Orpet headed back to Madison but was soon tracked down by reporters and police. He told a series of conflicting stories about what happened and relied heavily on the response "I don't remember" during three days of cross-examination, according to the Times.

The prosecution's theory held that Orpet killed Lambert because of her perceived pregnancy after producing a cyanide solution at the estate. The defense argued that Lambert had taken cyanide herself, either to kill herself or as an accident intended to win Orpet's affection.

"The State was unable to persuade any witness to come from Wisconsin, and repeatedly hinted that a sinister influence of the defense was at the bottom of it," according to the Times.

One of the prosecution's key witnesses, a friend of Lambert, changed her story and testified that Lambert had been depressed and discussed committing suicide if Orpet broke up with her.


Elevated view of the courtroom in Waukegan, Illinois, during the trial of William Orpet. Orpet was accused of murdering his ex-girlfriend, Marion Lambert and was acquitted at trial. (Photo credit: Chicago Sun-Times/Chicago Daily News Collection, Chicago History Museum, DN-0066823)

But it was the physical evidence of the cyanide that appears to have been decisive at trial. Following five hours of deliberations, the jury found that Orpet did not administer the poison.

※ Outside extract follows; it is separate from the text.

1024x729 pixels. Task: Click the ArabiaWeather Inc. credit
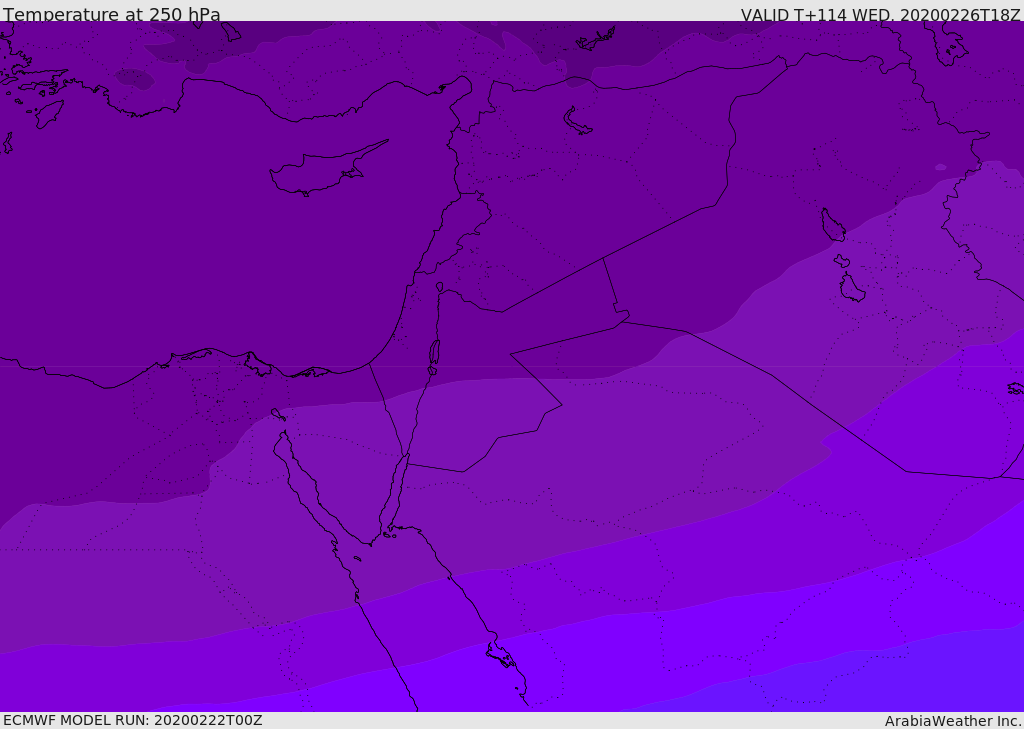953,721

A key piece of evidence: experts testified the form of cyanide that killed Lambert was potassium cyanide powder — the type kept at the Deerfield High School science lab, where Lambert had been the day before her death, in violation of school rules — and not the type that Orpet had access to, of which Lambert would have had to either drink two quarts or eaten two pounds.

Motorists on Sheridan Road have reported sightings of ghostly apparitions, including one strikingly detailed story of a young girl with a damaged mouth. However, a professional ghost hunter toured locations associated with Lambert's death a decade ago and found no evidence of anything supernatural, the Chicago Tribune reported.

According to newspaper archives, Sheridan Road south of Lake Forest had acquired a ghostly reputation well before Lambert and Orpet's ill-fated romance.

"No well-regulated country house is complete without its ghost, or at least without the shadow of a [gruesome] story beneath its eaves. Now it is barely possible that there are some families living between North Evanston and the furthermost bounds of Winnetka which are not 'old' enough to have a family spook," according to a grandiloquent 1896 Chicago Daily Tribune report. "But there is not one family, whether old or young, within the limits named which cannot have its wandering spirit or cannot sit beneath the rooftree, and, pointing through the window, either to the shore or to the woodland, designate some spot round which lingers memory of a crime, and perhaps about which, according to local tradition, there wanders the uneasy ghost of some victim of the murderer's hand or of the mania which leads one to self-destruction."

A 1901 Daily Tribune report goes a bit further.

"It is doubtful if there can be found anywhere in the United States outside of the great cities a bit of country of the same size limitations that has had within its borders so many mysterious murders and so many crimes of various complexions as has the little section of the lake shore country just north of Chicago and within the given confines," according to the paper.

Sheridan Road's reputation of haunting was taken seriously even by otherwise serious people, according to the Chicago Inter Ocean newspaper, which dubbed it Chicago's "Road of Mysteries" in 1902, and described accounts of ghostly apparitions along the windy lakefront street.

"So firmly is this believed that there are hundreds of people who cannot be tempted by any amount of money to travel the Sheridan road late at night," it said, "and some of them are hard-headed men of affairs."